The only chain that was BROKEN was the tie to British law. After that we have a well established chain with NOTHING broken. The Articles of Confederation were legally set aside by the AUTHORITY of the Continental Congress which derives its authority from the several states blah blah... there's no break in the chain after the D of I.
Besides... how ridiculous is it to insinuate that our rights come from... nothing?? Then there is no such thing as "rights".
Honestly, and truthfully, the real crux of the matter is that you do not want to delve into English comprehension and structure, and furthermore, to simply understand that the government may act in the best interest of society when
restricting itself from displaying religious preference.
We are not discussing governmental limitation when referring to the 1st Amendment. We are discussing the enumeration and realization that government has no such rights, and legislation denying government religious freedom is most important, and indeed, necessary to maintaining an unpolluted government.
A judge, acting in his official capacity as a government official, on or about his official governmental grounds, does not have the right to display religious preference in his official capacity. The 1st does
not apply to him as an individual in this case.
All of your referencing that it does is due to your own misapplication and misunderstanding of the law.
Furthermore, the judicial system we have is a hierarchy. Any activity by government deemed to be religious in nature may be challenged all the way up to the Supreme Court. This is certainly within their purview. Then SCOTUS can and will make a determination as to the legality of the activity from historical perspective. In fact, when asked the question, the Supreme Court did exactly as I infer and looked to the historical framework laid down by the founders.

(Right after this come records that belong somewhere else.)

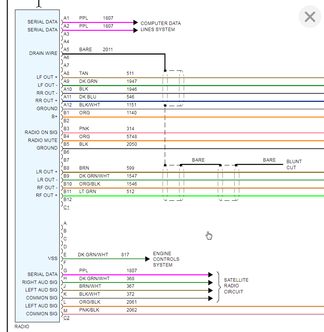
Task: Click the arrowhead on wire 367 BRN/WHT
Action: click(x=211, y=290)
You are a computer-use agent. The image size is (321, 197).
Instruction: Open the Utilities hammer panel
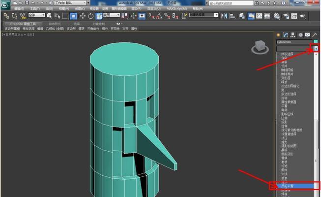(314, 35)
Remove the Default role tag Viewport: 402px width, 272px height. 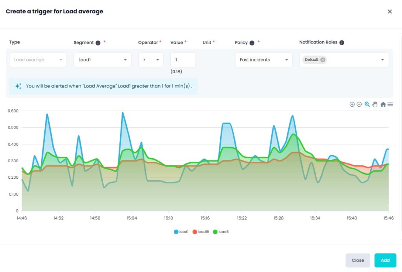click(x=323, y=60)
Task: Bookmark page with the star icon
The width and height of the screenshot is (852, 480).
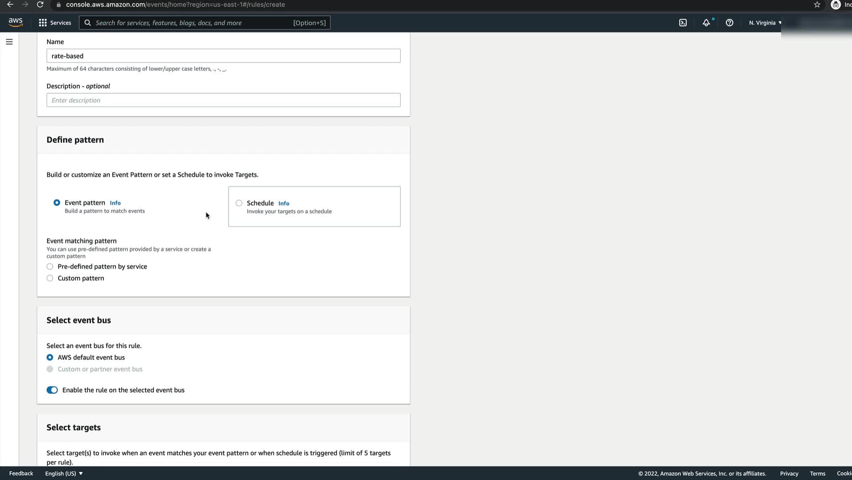Action: pos(817,4)
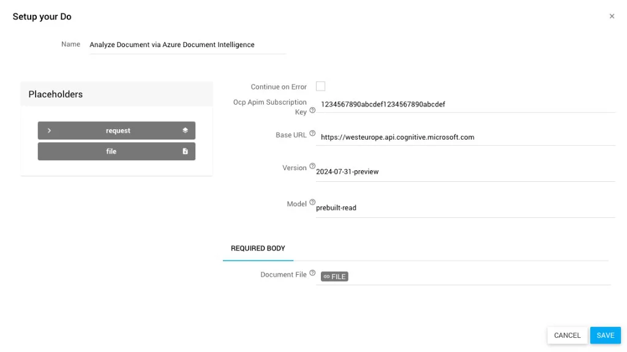Click the help icon beside Ocp Apim Subscription Key

312,111
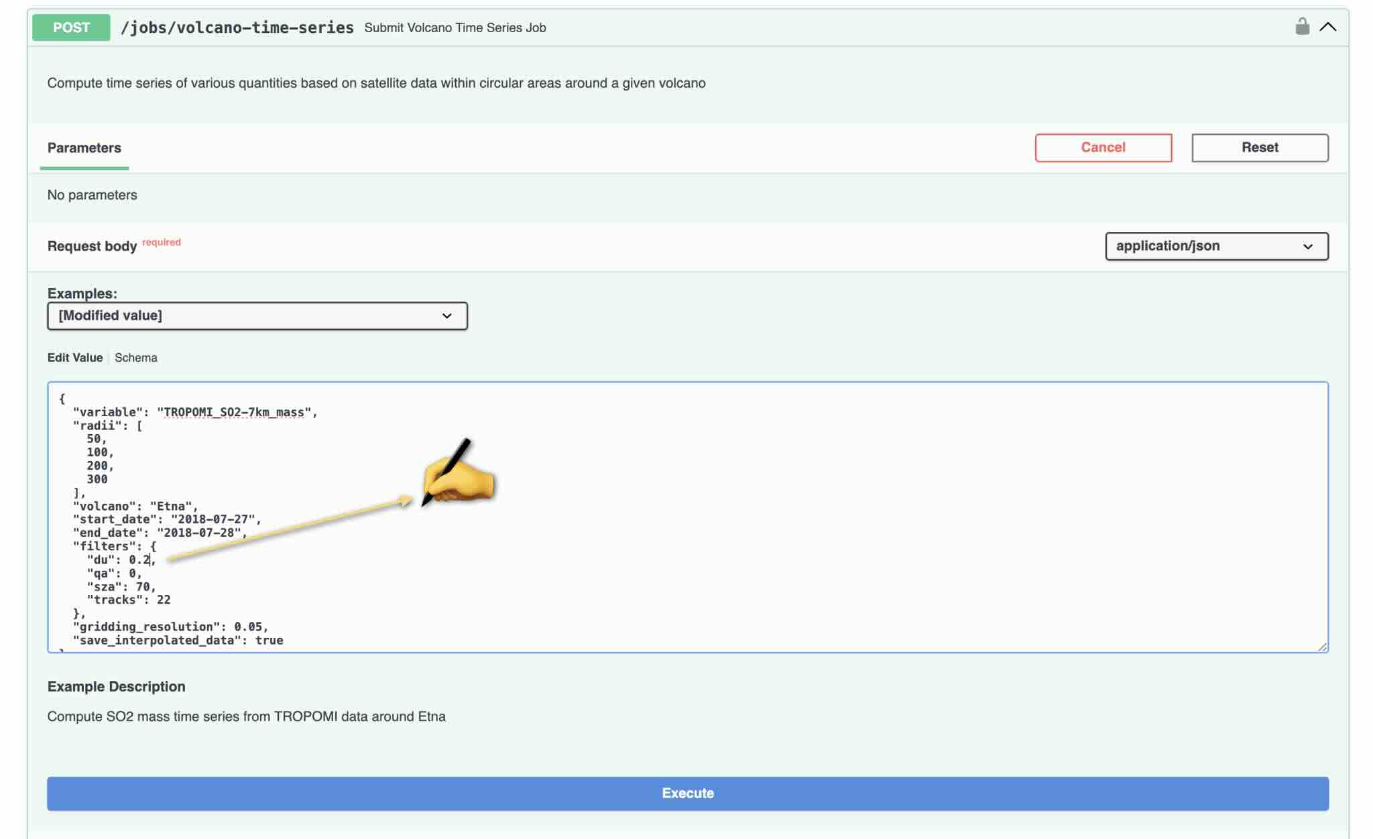Image resolution: width=1373 pixels, height=839 pixels.
Task: Click the green POST method badge
Action: pos(71,27)
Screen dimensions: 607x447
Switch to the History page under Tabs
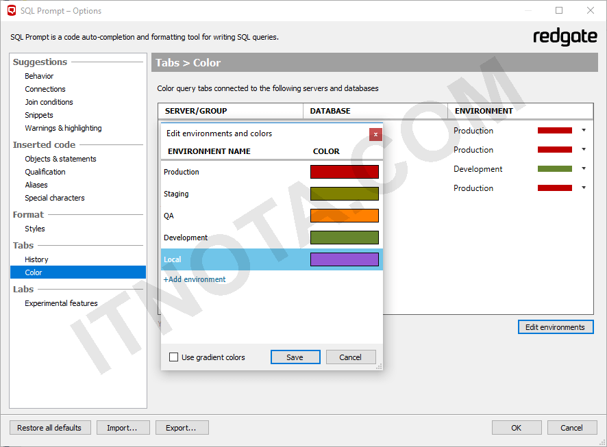click(36, 259)
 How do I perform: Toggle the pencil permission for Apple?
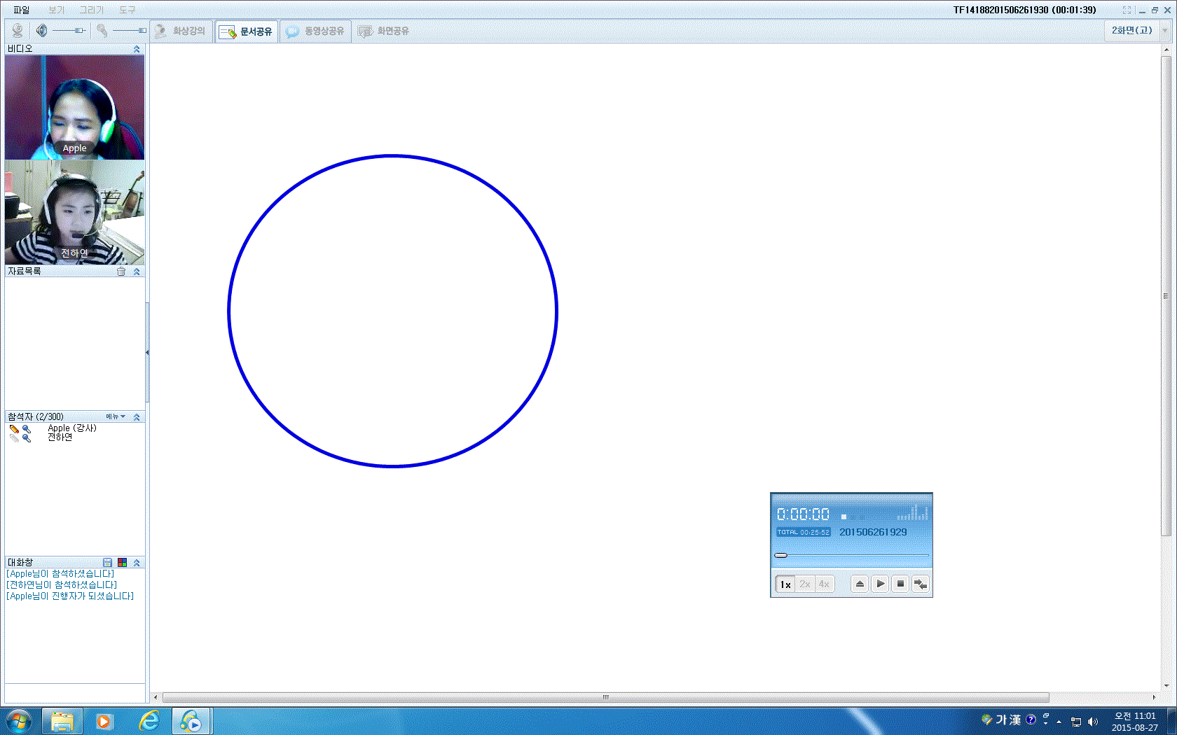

The question is not "Does the local court have the 'right' to display religious texts on its property as part of its architecture, decoration, or landscaping via the First Amendment?"
The questions
is "Does the local court have the 'right' to display religious texts on its property as part of its architecture, decoration, or landscaping?", period.
When the question was asked, the courts had to refer back to the Establishment Clause and its INTENT. This is different than the application of the 1st as applied to individuals, which is the incorrect argument you have been portraying here.
The court had to literally ask "What is the role of the Government, and what were the intended restrictions upon itself in regards to association with religion?"
The answer was found upon examining the Establishment Clause.
Keep focusing on the 1st Amendment bud and insisting it applies here, but it does not, unless, you are trying to figure out what the limitations on GOVERNMENT are regarding all things religion. This is why specifically, the Establishment Clause and its origination was studied.
As to your comment that I am straying from the point, you are absolutely incorrect. You don't even understand the topic, which is your failing, not mine.